- [Written exercise] Please carry on the Carvin Guitars factory tour account below, starting right after its last sentence.

- [Quoted text]
Carvin Guitars Factory Tour - Autumn 2014

Carvin logo

Zon Brookes from BLOGoZON

Zon Brookes prepares himself for the impending Carvin Guitars Factory Tour 2014.

The entrance to Carvin Guitars has palm trees and very large guitar graphics on the building face; a nice welcome in the autumnal California sunshine.

Carvin Guitars factory entrance

At the entrance to the Carvin factory a statue has been erected in tribute to the company's original owner and founder Lowell C. Kiesel.

Carnin guitar statue

Carvin Guitar's reception

Whilst waiting for Jeff Kiesel to conduct the tour of the factory there was time to admire the holiday decorations in reception.

Carvin manufacture an assortment bolt-ons and glue-ins but their particular speciality is the through-neck or neck-through in Carvin-speak. Jeff Kiesel holds up an example of a 5-piece through-neck blank.

Thru-neck blank

Pre-manufactured through-neck blanks are stored in racks ready to be used when specified by a particular customer in a guitar order. The 3-letter Carvin abbreviation code for particular neck specifications can be seen on the labels stuck to the racks.

Rack of thru-neck blanks

That days production of CNC machined through-necks is stacked against the neck/body storage racks ready for the next stage of production.

Glued thru-neck wings

Jeff Kiesel holds up a band sawn body for a through neck 7-string guitar which is ready to be CNC machined; note that the frets, nut and truss rod have all been installed prior to final body shaping taking place (these tasks all being easier to carry out without the body wings being in the way).

Band sawn body

An employee fixes a neck-through guitar (face down) to the bed of the CNC router prior to machining.

CNC router

Jeff Kiesel holds up a CNC machined neck to show the level of finish achieved by the router before any hand sanding takes place.

CNCd neck black

Truss rods are bought-in by Carvin and all are dual action; Jeff Kiesel reported that only one truss rod failure has ever taken place on a production guitar (with the type shown in the picture below).

Truss rods

The truss rod is installed into the neck blanks and they are stored in purpose made compartmentalised boxes to await fretting.

Neck rack waiting for frets

The customer specified frets are installed individually (without glue : unlike CF Martin and Taylor; whose factories were both toured on this visit to the US) using the hand operated fret press below.

(Stored items from a collection)
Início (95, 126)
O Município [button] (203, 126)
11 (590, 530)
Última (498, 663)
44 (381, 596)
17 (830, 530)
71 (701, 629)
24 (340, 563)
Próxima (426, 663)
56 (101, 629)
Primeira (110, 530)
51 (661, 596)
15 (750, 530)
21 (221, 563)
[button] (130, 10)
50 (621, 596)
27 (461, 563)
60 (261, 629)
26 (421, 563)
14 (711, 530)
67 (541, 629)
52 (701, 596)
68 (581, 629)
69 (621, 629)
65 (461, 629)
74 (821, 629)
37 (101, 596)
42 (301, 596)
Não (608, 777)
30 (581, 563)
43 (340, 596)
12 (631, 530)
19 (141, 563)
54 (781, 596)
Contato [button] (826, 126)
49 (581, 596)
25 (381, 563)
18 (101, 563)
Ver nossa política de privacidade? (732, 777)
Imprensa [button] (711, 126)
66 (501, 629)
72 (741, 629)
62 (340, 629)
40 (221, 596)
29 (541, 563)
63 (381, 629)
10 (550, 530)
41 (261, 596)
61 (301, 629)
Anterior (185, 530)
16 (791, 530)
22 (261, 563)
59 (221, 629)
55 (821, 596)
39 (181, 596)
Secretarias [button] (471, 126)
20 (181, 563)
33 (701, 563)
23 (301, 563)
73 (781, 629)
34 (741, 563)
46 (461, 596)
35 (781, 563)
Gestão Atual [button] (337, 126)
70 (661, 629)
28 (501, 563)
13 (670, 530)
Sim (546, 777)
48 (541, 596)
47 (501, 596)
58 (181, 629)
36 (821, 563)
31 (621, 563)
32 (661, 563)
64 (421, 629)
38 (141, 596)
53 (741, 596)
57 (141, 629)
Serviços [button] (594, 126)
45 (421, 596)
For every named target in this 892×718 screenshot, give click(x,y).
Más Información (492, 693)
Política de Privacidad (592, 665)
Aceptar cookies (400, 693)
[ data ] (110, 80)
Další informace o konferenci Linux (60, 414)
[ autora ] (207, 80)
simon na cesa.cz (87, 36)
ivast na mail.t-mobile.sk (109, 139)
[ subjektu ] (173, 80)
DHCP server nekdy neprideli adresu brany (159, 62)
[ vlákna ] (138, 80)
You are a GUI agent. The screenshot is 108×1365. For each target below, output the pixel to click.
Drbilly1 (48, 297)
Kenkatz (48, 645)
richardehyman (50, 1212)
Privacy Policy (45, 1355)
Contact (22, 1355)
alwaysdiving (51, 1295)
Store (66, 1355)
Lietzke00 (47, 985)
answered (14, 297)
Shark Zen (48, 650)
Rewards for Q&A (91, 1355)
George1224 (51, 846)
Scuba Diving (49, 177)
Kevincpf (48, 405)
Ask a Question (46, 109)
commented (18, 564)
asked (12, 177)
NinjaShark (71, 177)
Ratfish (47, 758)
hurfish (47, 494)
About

- [The answer]
Fret press

After fretting the neck blanks are once again stored in purpose made compartmentalised boxes to await side dot installation (if specified by the customer).

Box of bolt-on necks

Side dots are installed by hand using hot glue (as shown below).

Glueing of side position dots

The CNC machine not only routes the body shape to precise tolerances (in this case for a Floyd Rose bridge), it also pre-drills holes for the pick-up mounting screws.

Routed body blank

Final body sanding (prior to the specified finish being applied) is carried out by hand.

Body sanding

A very wide variety of top woods and finishes is available for specification by customers. The on-site store has a coloured swatch board to illustate a number of those available for specification.

Top colour wood swatches

The complex nature of the finishes available necessitates time consuming hand masking of both necks and fingerboards; below the painter's masking tape is removed by hand from a fingerboard.

Unmasking fingerboards

Again unlike CF Martin and Taylor bodies are still polished by hand using motorised buffing wheels.

Polishing wheels

Whilst on the tour the specially priced and specified 7-string guitars were being manufactured for the customers. 7-string production run

Jeff Kiesel holds up an example of a glued-in neck for inspection.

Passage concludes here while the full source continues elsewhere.